*Excerpt provided*:

# 2005 x-trail suddenly shuts off



## baba99999 (Jan 2, 2009)

Hello, since yesterday my nissan x-trail twice simply shut off while I was waiting at a red light and the service engine soon light went on!

I was both times able to re-start it... not without a little problem. Could this be something with alternator or if you have a few ideas.... you're welcome to share.

tks


----------



## baba99999 (Jan 2, 2009)

Just thinking, could it be the gas filter.. since it stops only when i am at a complete stop because when I'm on a roll.... it goes fine!


----------



## MR-4Door-SR20DET (Oct 13, 2005)

Fuel pump could be going bad.
Check your MAF.
Could be bad gas. Where did you last fill up?
Has it ever been wrecked?
Last full tune up?


----------



## baba99999 (Jan 2, 2009)

Thank you, what is the MAF ?
Isabelle


----------



## baba99999 (Jan 2, 2009)

never been wrecked , tuned up every 5000KM, and I filled up at a good place... I'm also thinking gas pump or gas filter.... but more gas filter, because I'm thinking if it would be the gas pump, it would stop even when I'm going, not only when stopped.. It's being checked tomorrow morning, I'll keep you posted.

*Data shown*:
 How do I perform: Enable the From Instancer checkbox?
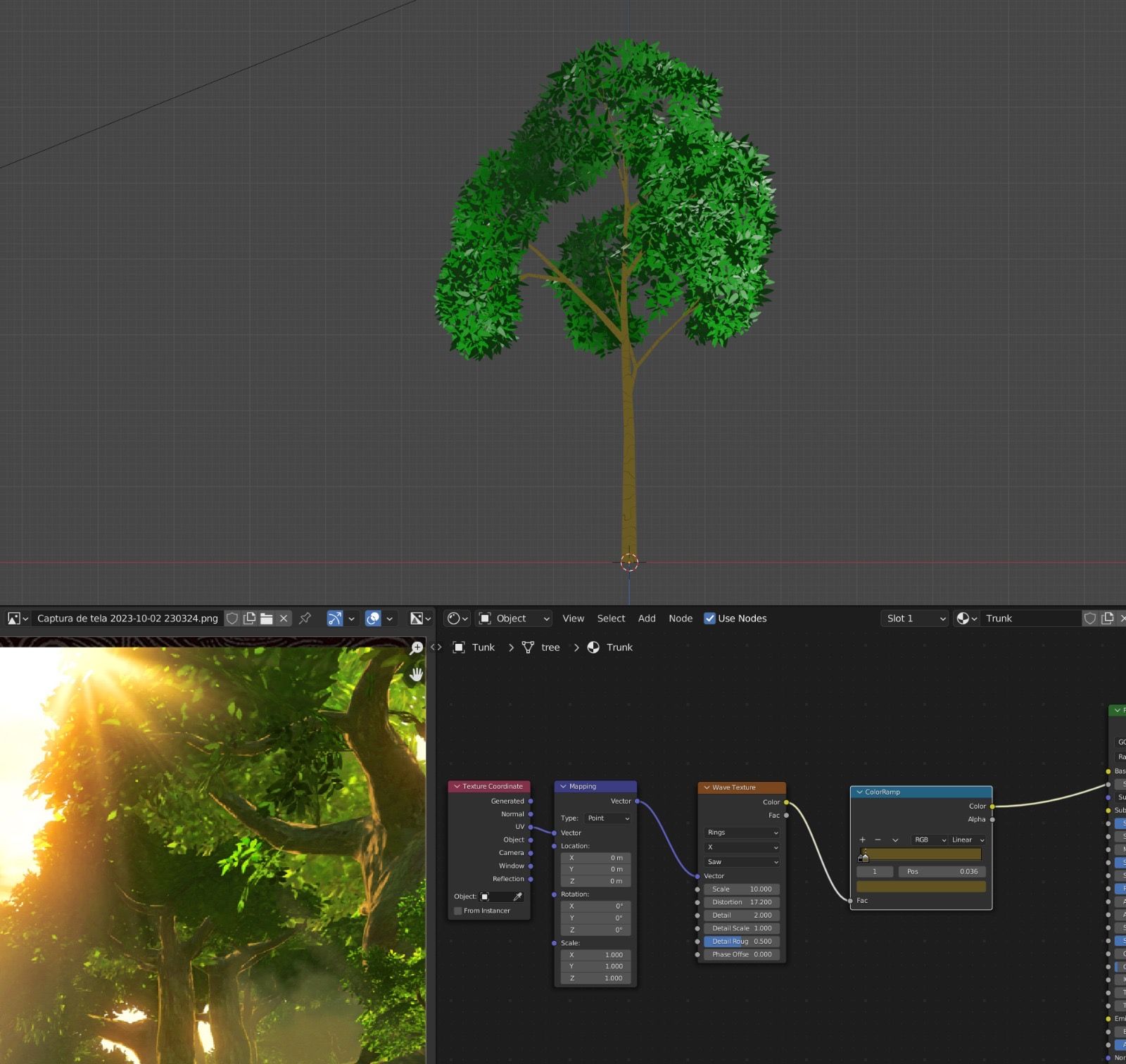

*Exercises to complete*:
1 – Render this sentence from the X-Trail thread in Spanish: "Fuel pump could be going bad."
2 – Write the next part of the X-Trail thread, picking up after its final post.
The material comes from a different source than the X-Trail thread.

*Results*:
1 – La bomba de combustible podría estar fallando.

2 –
----------



## baba99999 (Jan 2, 2009)

Finally, it's the crank shaft sensor that is defective, so the piece is approx 50$ cad + work, it's not much of a problem! Thanks for reading my problem everyone! See ya next time something happens with my beloved x-trail. lollllllllllll


----------



## Xtrailguy (Mar 9, 2006)

Thanks for posting what was causing your problem. It may help the next person with this issue. How many km were on your XT?


----------



## PS730 (Nov 29, 2019)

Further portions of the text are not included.